The first, which accounts for 48 percent of contractor costs in fiscal year 1975, is called "clerical claims review." This includes preliminary screening of claims and submitting inquiries to determine beneficiary eligibility, reviews to determine whether the services are covered under the medicare program, and the appropriateness of the level of utilization of these services and work related to beneficiary inquiries and hearings, which is another facet that I would like to talk about, Mr. Stark, with regard to some of these travel expenses.

The second functional grouping, which accounted for 23 percent of contractor costs in fiscal year 1975, includes the activities involved in electronic data processing of claims; principally data entry, computer processing and programing.

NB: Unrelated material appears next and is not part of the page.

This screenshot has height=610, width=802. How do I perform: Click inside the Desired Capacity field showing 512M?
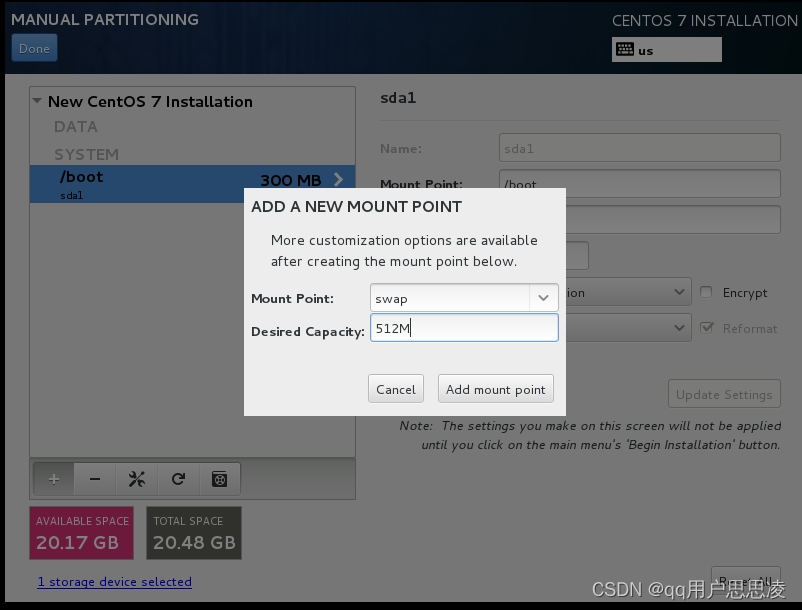tap(464, 328)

The third major grouping, which accounted for 16 percent of contractor costs in fiscal year 1975, includes those activities which cut across most of the contractors' lines of business, including medicare. These include professional relations, general corporate services, payroll, accounting and other financial services. Almost 9 percent of total contractor costs in fiscal year 1975 were for the auditing of cost reports submitted by institutions under the hospital insurance program. You may be interested in knowing that for every dollar spent on audit we recover about $3.60. So audit, obviously, is a worthwhile activity.

The last functional grouping which accounted for 4 percent of contractor costs in fiscal year 1975 was for those "general and administration" (G. & A.) costs of the contractors allocated to the medicare program, generally on the basis of the proportion of payroll expense or man-hours for medicare to total corporate payroll dollars or labor-hours. G. & A. costs generally include the salaries of all corporate officers, their immediate staff and the legal department also the space, furniture and other facilities and equipment necessary to support their day-to-day activities.

Because of the committee's particular interest in travel costs, I would like to point out that these costs are distributed among the five functional groupings and, in total amount to $9.4 million or 1.8 percent of total contractor costs. The bulk of travel costs are expended on direct medicare activities including provider auditing, provider consultation and attending meetings and conferences. For example, the amount of travel costs expended on provider auditing alone is $2.7 million.

If you think back to my prior statement, for every one of those we recover $3, that is not so bad.

Mr. STARK. Tom, do you provide any guidance on the amount of travel permitted or such things as can the employee have an auto; should he take the auto home? If you look at the chart, you see that in travel expenses by local plan there is a significant difference between Texas and Massachusetts. Probably understandable—but in the Newark case there is about 700 percent difference between that and Chicago. Why should there be? Each covers the same general number of enrollees and has assets that cover a dense metropolitan area. I don't know whether the business situation is any better in Newark than it is in Chicago. Is there a reason that comes to mind?

What I am concerned about is that $1.2 million a year again is a flyspeck in the medical costs. But if there are other vast differences when you are comparing comparable plans, that could result from the way that the burden is allocated. Maybe one has more employees stationed around, as your agency does. What does that say to you?

Mr. TIERNEY. It certainly says, Mr. Stark, there is disparity. I think you really have to go beyond those figures and look into the basic facts. For example, taking the enrollees of these organizationsand this is their own private business—I doubt that comparing things on an enrollee basis is very significant. Let me just give you a couple examples.

I know that Blue Cross of Maryland's total travel expenses for their total business is about $134,000 and Blue Cross of Milwaukee is about $814,000. I don't know the answers, but let me tell you a few factors that might go into it.